Lo verdaderamente revolucionario es que Rosalba no tuvo que elegir entre el derecho positivo y el derecho consuetudinario, entre el español académico y el náhuatl de su padre, entre la toga y el huipil. Lo porta todo con una templanza que no viene de Harvard, sino de generaciones de mujeres que resistieron sin manuales. ¿Qué justicia puede haber para los pueblos originarios cuando la ley no se pronuncia en su idioma ni en su realidad?


La otra cara del acto fue el reflejo descompuesto del OPLE. La ciudadanía asistente —indígenas, mujeres, activistas, familias— no estaba dispuesta a aplaudir maquillajes ni simulaciones. Mientras los consejeros buscaban refugio en discursos técnicos, el público abucheaba con la misma intensidad con la que votó. Porque no hay poder humano que repare la desconfianza ganada a pulso. 


¿De qué sirve el andamiaje electoral si su legitimidad no se funda en la confianza ciudadana? ¿Cómo puede hablar de imparcialidad un organismo que no entiende que la forma también es fondo? El bochorno que vivieron los consejeros no fue improvisado: fue acumulación. De omisiones, de insensibilidades, de una sordera institucional que ya no conmueve ni con promesas.


Mientras todo eso ocurría, Rosalba sonreía. No con arrogancia, sino con la humildad que la grandeza otorga a quien ha cruzado muchas fronteras: las del idioma, las del género, las de clase. Agradeció a sus votantes por abrirle la puerta y convidarle mangos. Y en esa imagen —tan mínima, tan gigante— entendí que la justicia sí puede ser humana, honesta, responsable. Puede tener manos curtidas, risa suave y saber a fruta compartida.


La impartición de justicia, lo ha dicho ella misma, debe poner al centro a la persona. Con enfoque interseccional, intercultural, con protección reforzada para quienes históricamente han sido despojados hasta de su queja. No es filantropía, es deber. No es concesión, es reparación.

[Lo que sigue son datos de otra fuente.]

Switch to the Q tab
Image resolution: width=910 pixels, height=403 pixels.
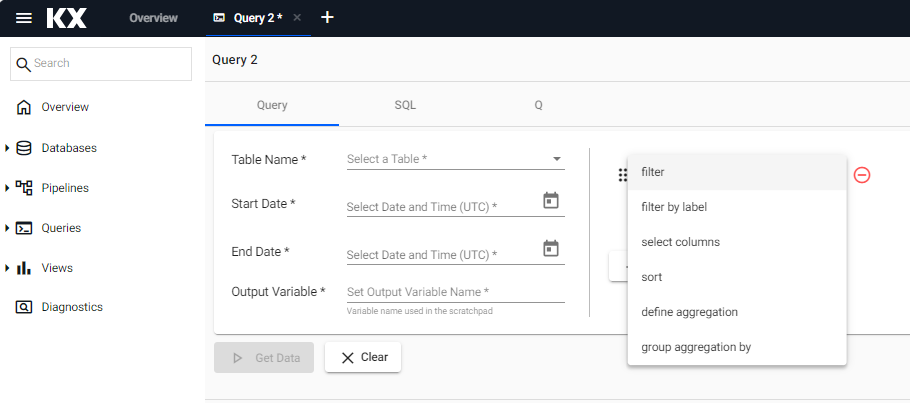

Pero si me preguntan qué imagen guardo con más nitidez, les diré que no es la constancia, mucho menos el palabrerío de los consejeros, ni siquiera los aplausos. Fue la mirada de su madre, que se tatuó en mi corazón: un gesto lleno de orgullo y sanación. Fue la seguridad con la que caminaba su hija pequeña, como si supiera que su madre no sólo abría puertas, sino que construía casas enteras. Fue la complicidad y la ternura protectora de sus hermanas, tejiendo un cerco de amor contra siglos de exclusión. Fue esa familia erguida que, por fin, no sólo fue testigo de la historia, sino protagonista de su reescritura.


Y así salió Rosalba del OPLE: no con una escolta de funcionarios, sino escoltada por la vibración ancestral del caracol y los gritos de “¡Presidenta! ¡Presidenta!” que no pedían poder, pedían justicia. Justicia con raíz. Justicia con cuerpo. Justicia con nombre de mujer.


La historia está llena de silencios vergonzosos. Pero también de momentos en que la dignidad irrumpe como un relámpago en la noche institucional. A veces se presenta con traje sastre. Esta vez lo hizo con huipil.


Rosalba no ganó una silla. Ganó el derecho a ejercer justicia desde sus raíces, desde su lengua, desde su comunidad. Y con ello, ganó México. Aunque muchos no se hayan dado cuenta todavía.


¿Están listas nuestras instituciones para la justicia que viene desde abajo, descalza, con mango en mano y sentencia en náhuatl?